Date Column Split in Talend


So I have one big file (13 million rows) and date formatted as:
2009-04-08T01:57:47Z. Now I would like to split it into 2 columns now,
one with just date as dd-MM-yyyy and other with time only hh:MM.

How do I do it?


Solution

  • You can simply use tMap and parseDate/formatDate to do what you want. It is neither necessary nor recommended to implement your own date parsing logic with regexes.

    First of all, parse the timestamp using the format yyyy-MM-dd'T'HH:mm:ss'Z'. Then you can use the parsed Date to output the formatted date and time information you want:

    • dd-MM-yyyy for the date
    • HH:mm for the time (Note: you mixed up the case in your question, MM stands for the month)

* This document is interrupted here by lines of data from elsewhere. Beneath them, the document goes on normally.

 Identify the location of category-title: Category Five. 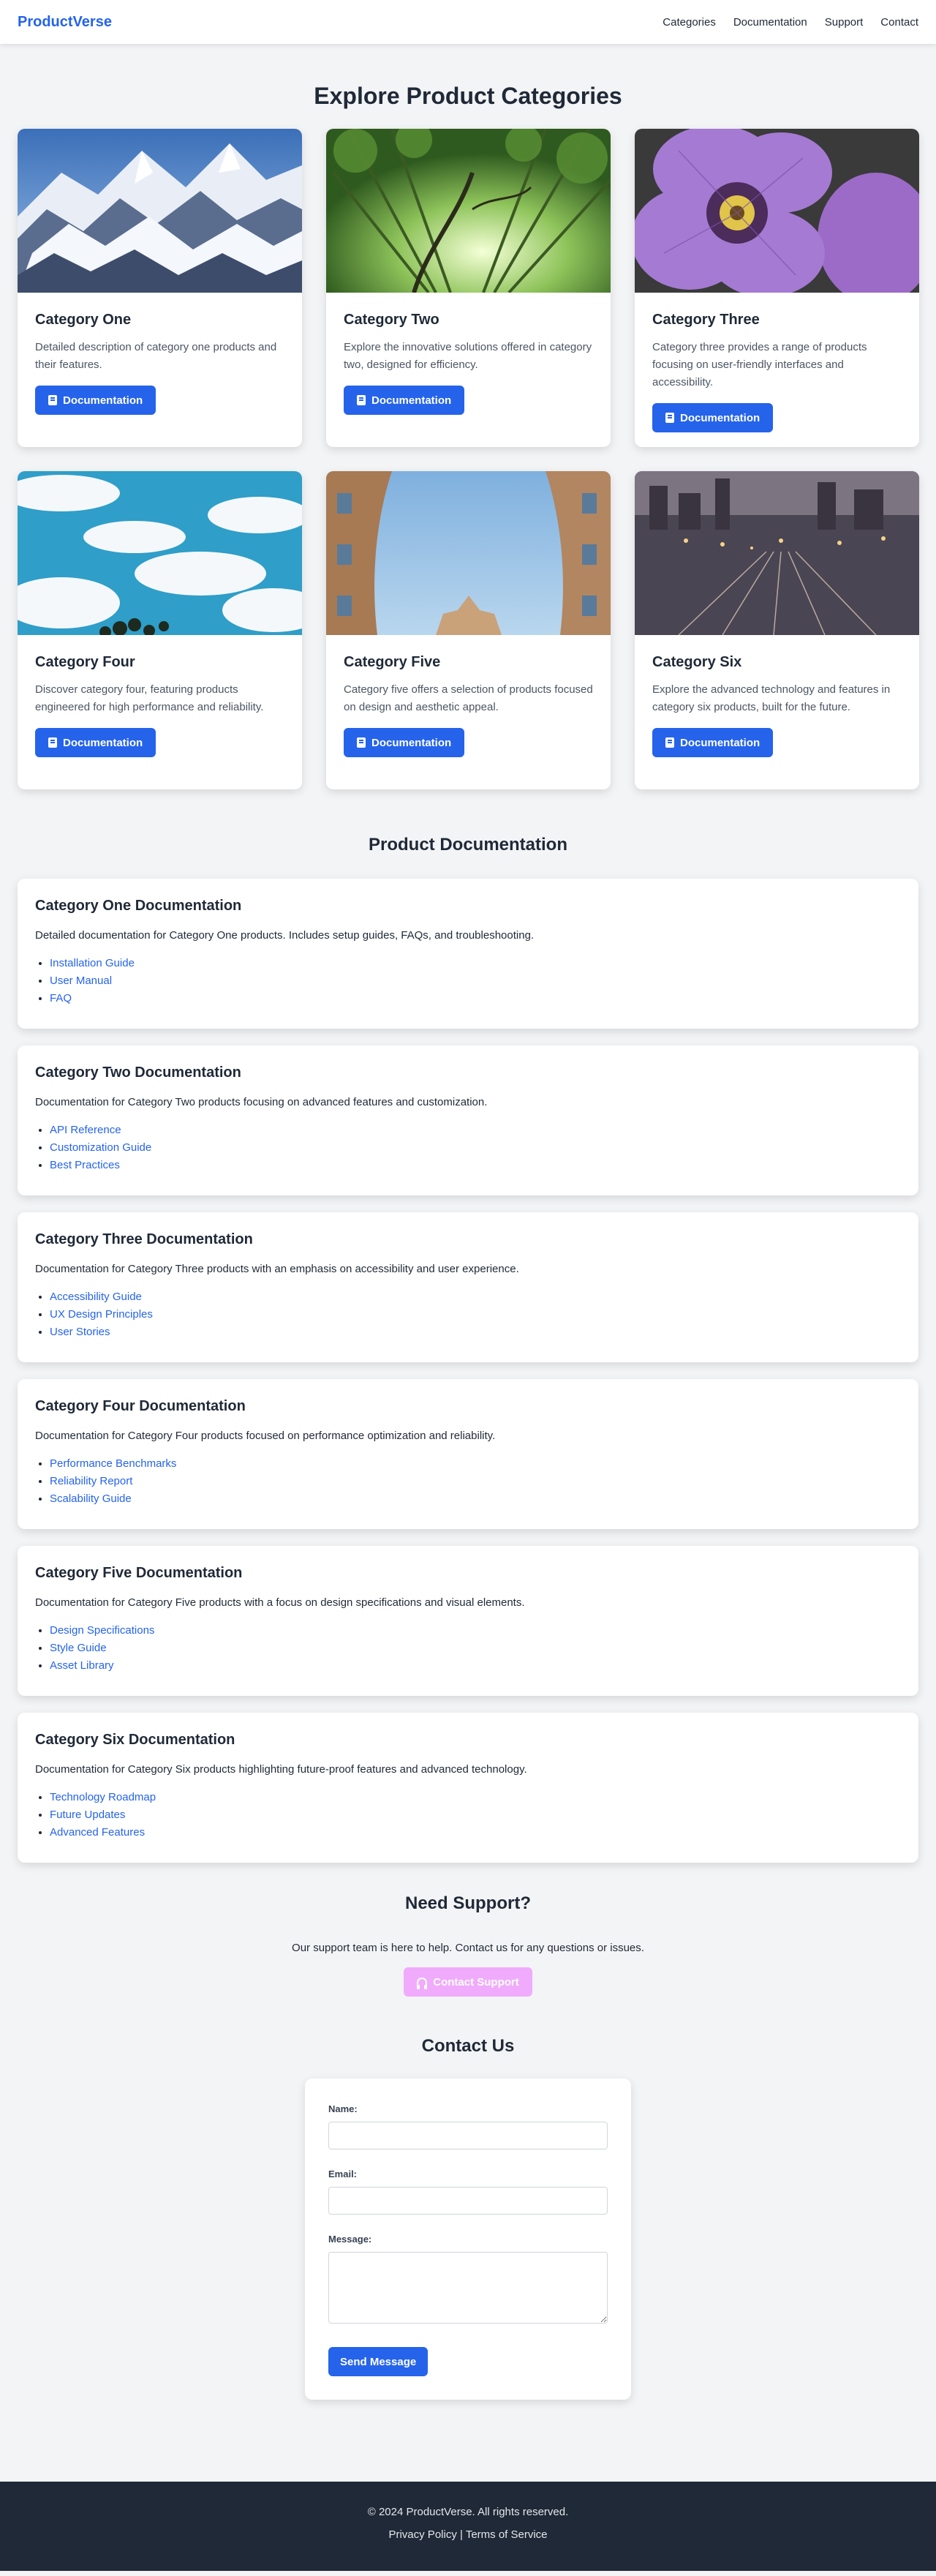
(392, 662).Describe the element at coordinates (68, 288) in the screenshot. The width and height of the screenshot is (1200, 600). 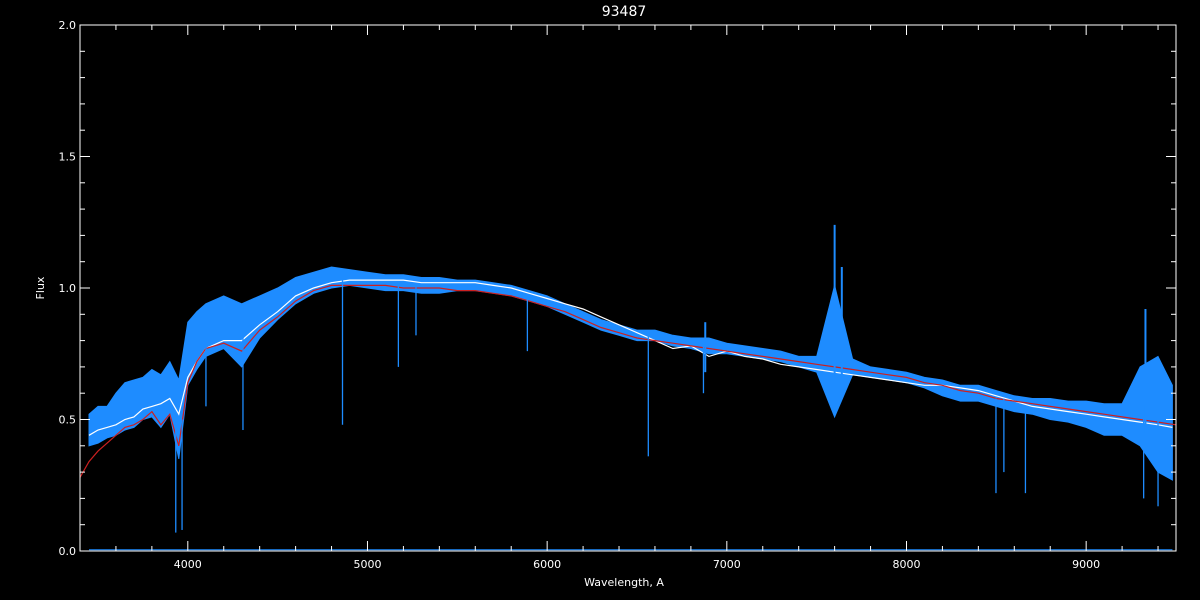
I see `y-tick-label: 1.0` at that location.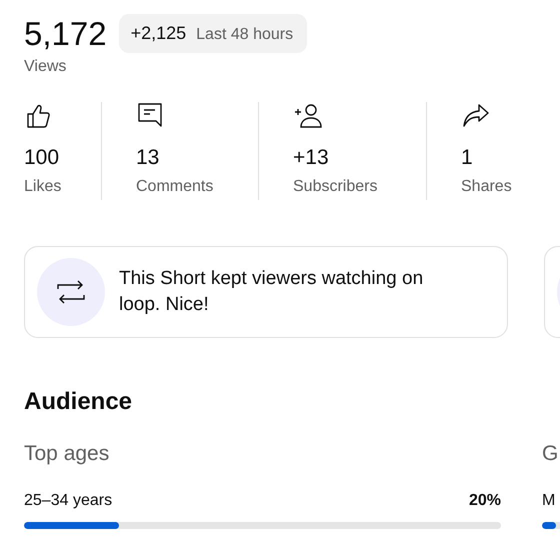  I want to click on row-label: M, so click(549, 501).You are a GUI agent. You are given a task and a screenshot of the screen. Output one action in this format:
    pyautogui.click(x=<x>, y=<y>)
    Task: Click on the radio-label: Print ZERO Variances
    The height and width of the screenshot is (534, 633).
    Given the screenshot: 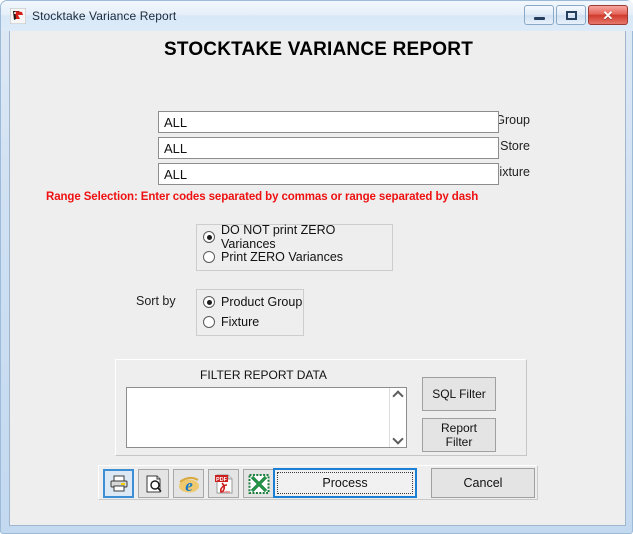 What is the action you would take?
    pyautogui.click(x=282, y=257)
    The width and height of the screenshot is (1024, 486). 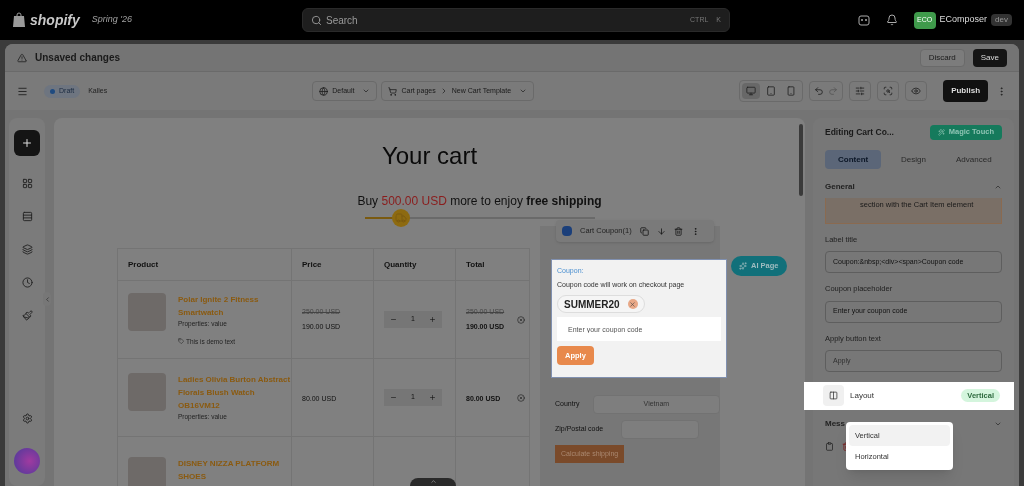 I want to click on applied-coupon-chip: SUMMER20, so click(x=601, y=304).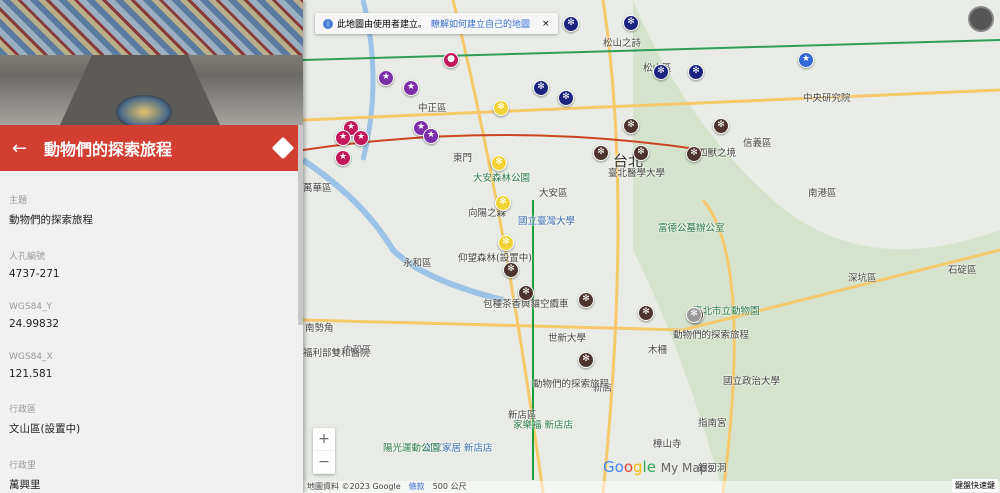  I want to click on map-label: 國立政治大學, so click(752, 382).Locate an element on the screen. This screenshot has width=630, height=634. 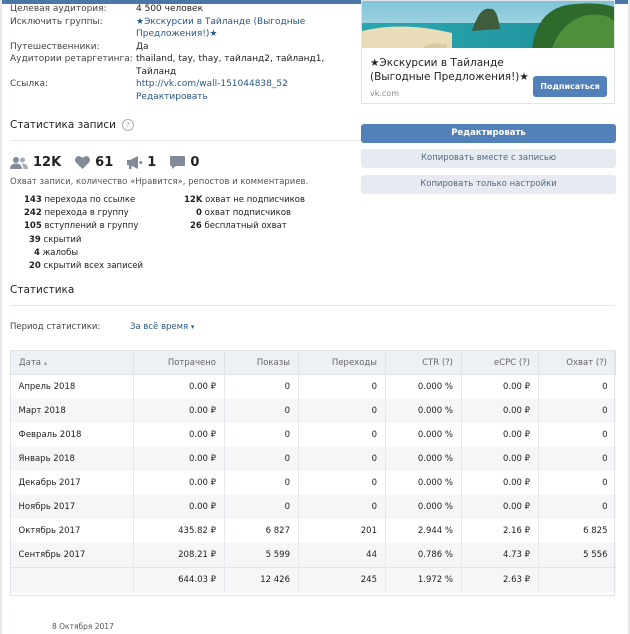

    If you put that logic into a tMap:

    Using tMap to split a timestamp into date and time columns

    you will get the following:

    • Input:
      • timestamp 2009-04-08T01:57:47Z
    • Output:
      • date 08-04-2009
      • time 01:57

    NOTE

    Note that when you parse the timestamp with the mentioned format string (yyyy-MM-dd'T'HH:mm:ss'Z'), the time zone information is not parsed (having 'Z' as a literal). Since many applications do not properly set the time zone information anyway but always use 'Z' instead, so this can be safely ignored in most cases.

    If you need proper time zone handling and by any chance are able to use Java 7, you may use yyyy-MM-dd'T'HH:mm:ssXXX instead to parse your timestamp.